One of the recent graduates is Robert Allen, a former teacher and hemp processor, who completed Myco-Method in December. The program took about four months and cost him about $7,000. (Winn says she gives discounts to many students. That’s common in the legal psilocybin industry, which is grappling with exorbitant costs and trying to diversify.)

Allen spoke highly of Winn and said Myco-Method emphasized the care of psilocybin clients, who enter profound and vulnerable states of consciousness. He said the program was a mix of hard science and spiritual elements “that can float into the hippie realm a little bit,” like the use of Jungian personality archetypes to suss out customers’ needs. A recent retreat for students at an Airbnb in Medford included “ecstatic dance”—unguided movement that, ideally, puts one in a trance.

Asked whether he thought of Myco-Method as religious, Allen said psychedelics advocates can legitimately position themselves as such to protect their practices.

But the program doesn’t involve worshiping any deities, he said. “Maybe the mushrooms. We’re not, like, praising Jah,” Allen added. He now works as a psilocybin trip facilitator at an Ashland clinic. State officials says they will not revoke his license, or that of any other Myco-Method graduate who has already obtained one.

------------------------------------------------

* _What this exercise asks_:
A. In the article on the Myco-Method program, what jobs is Robert Allen said to have held or to hold now?
B. According to the Myco-Method article, what did the program cost Robert Allen?
C. Carry on writing the article about the Myco-Method psilocybin training program from the point where it stops.

Extracted records:

------------------------------------------------

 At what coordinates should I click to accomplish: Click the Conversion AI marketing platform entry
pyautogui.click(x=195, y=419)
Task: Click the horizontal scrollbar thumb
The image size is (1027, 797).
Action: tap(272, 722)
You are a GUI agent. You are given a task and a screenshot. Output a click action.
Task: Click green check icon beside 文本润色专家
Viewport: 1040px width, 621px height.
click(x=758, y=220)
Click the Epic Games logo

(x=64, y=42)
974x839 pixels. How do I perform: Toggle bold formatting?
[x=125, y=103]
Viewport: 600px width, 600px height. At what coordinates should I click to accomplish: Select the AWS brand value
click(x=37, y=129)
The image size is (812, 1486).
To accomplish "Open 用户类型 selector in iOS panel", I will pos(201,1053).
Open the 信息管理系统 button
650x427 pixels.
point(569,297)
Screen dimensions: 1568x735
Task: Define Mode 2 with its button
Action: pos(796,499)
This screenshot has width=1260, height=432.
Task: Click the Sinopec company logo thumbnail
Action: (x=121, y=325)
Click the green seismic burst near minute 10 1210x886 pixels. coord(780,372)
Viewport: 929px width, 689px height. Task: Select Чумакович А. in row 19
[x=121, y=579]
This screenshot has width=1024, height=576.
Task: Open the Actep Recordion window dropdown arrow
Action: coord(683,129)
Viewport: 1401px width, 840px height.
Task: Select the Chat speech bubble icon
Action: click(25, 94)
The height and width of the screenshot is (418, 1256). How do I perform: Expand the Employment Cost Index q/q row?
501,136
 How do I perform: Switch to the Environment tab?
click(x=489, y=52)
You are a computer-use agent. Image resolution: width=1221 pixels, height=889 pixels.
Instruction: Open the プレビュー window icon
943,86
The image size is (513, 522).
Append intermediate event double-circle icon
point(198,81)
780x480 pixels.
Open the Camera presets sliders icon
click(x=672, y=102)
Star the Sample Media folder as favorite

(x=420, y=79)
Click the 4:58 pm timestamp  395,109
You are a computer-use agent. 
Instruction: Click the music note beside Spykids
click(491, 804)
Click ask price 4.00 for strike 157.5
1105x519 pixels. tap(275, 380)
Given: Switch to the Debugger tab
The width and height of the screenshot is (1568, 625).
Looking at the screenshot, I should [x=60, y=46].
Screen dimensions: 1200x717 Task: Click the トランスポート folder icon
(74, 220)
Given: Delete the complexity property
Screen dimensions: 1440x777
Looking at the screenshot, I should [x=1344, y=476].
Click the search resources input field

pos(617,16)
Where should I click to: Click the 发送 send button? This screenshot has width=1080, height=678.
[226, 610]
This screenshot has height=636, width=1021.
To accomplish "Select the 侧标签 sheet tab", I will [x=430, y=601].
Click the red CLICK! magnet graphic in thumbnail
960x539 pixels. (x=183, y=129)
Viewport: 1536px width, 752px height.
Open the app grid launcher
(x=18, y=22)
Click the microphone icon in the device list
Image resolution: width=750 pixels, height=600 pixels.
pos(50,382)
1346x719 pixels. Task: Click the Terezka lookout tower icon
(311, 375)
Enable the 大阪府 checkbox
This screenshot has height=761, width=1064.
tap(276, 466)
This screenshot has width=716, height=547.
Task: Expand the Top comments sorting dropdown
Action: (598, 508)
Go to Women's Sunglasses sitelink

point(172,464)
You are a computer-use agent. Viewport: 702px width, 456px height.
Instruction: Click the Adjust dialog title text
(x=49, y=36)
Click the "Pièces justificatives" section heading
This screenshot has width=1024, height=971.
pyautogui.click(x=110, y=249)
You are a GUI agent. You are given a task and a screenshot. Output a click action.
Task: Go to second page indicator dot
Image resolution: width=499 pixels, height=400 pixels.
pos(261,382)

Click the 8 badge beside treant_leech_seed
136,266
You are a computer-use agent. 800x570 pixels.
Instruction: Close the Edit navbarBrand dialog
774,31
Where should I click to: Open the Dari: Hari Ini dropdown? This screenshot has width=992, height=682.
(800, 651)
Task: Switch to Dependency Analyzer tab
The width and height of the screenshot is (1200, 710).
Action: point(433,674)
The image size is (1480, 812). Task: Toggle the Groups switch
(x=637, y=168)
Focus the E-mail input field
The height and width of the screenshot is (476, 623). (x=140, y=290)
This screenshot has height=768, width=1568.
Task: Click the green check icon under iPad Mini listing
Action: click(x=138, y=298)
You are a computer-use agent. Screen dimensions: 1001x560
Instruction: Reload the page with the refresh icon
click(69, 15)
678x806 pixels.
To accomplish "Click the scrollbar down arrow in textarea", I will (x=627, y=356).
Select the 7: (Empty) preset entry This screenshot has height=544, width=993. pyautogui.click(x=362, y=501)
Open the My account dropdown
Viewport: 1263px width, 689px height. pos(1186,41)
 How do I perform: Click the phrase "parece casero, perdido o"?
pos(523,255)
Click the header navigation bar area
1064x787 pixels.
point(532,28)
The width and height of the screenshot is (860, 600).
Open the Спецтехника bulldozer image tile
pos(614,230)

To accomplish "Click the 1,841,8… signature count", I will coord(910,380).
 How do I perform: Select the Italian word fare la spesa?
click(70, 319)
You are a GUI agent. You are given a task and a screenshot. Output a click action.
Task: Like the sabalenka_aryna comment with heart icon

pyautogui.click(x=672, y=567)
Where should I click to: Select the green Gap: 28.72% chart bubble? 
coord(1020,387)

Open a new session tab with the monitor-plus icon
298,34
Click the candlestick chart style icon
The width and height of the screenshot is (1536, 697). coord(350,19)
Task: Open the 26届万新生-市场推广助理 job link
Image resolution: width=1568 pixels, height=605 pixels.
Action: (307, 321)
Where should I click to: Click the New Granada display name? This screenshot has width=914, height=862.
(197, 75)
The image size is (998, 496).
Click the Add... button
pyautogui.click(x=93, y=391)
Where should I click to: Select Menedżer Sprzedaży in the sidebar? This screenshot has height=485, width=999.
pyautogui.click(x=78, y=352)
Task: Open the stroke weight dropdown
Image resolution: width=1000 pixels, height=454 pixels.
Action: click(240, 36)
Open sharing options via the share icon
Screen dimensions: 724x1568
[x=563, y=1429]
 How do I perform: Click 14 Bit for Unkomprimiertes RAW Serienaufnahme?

------------------------------------------------

* _Response list_:
A. Teacher, hemp processor, psilocybin trip facilitator

B. About $7,000.

C.
Winn has a master’s degree in psychology and spent her early career on the East Coast, where she counseled people with mental health needs and addictions. As a counselor, she came to believe that the “clinical ways of doing things” could stabilize patients, but couldn’t offer them the profound change they needed to find happiness. Clinical research has long found that psychedelics like LSD and psilocybin can benefit people struggling with addictions, depression and trauma.

“I’m really more of the mystically, spiritually inclined,” Winn said in an interview.

Winn began working with psychedelics and headed to Jamaica and Mexico to work as a trip sitter. At one point, she embarked on a “hermitage,” using shrooms in an isolated cabin for 40 days. She has a penchant for convening people. In 2011, Winn launched Saba Cooperative, a faith-based nonprofit that promotes spiritual growth and the spread of sustainable communities—among them, an artists’ retreat shaped like a fat toadstool near Mount Hood.

Winn says she’s lived a “nomadic” lifestyle and floated west to Oregon in 2020, when voters approved Measure 109. She named Myco-Method for mycelia, the underground roots connecting mushrooms, which commonly take on symbolic meaning in psychedelic culture. Graduates like Allen who are interested in legal work tend to guide their clients at Satya Therapeutics, a mushroom center in Ashland co-founded by another Myco-Method alum, Andreas Met.

Winn says Myco-Method is a branch of Saba Cooperative, a religious organization, and therefore exempt from the state’s extensive licensing and approval requirements for training programs. That argument doesn’t have a precedent in the legal psilocybin industry.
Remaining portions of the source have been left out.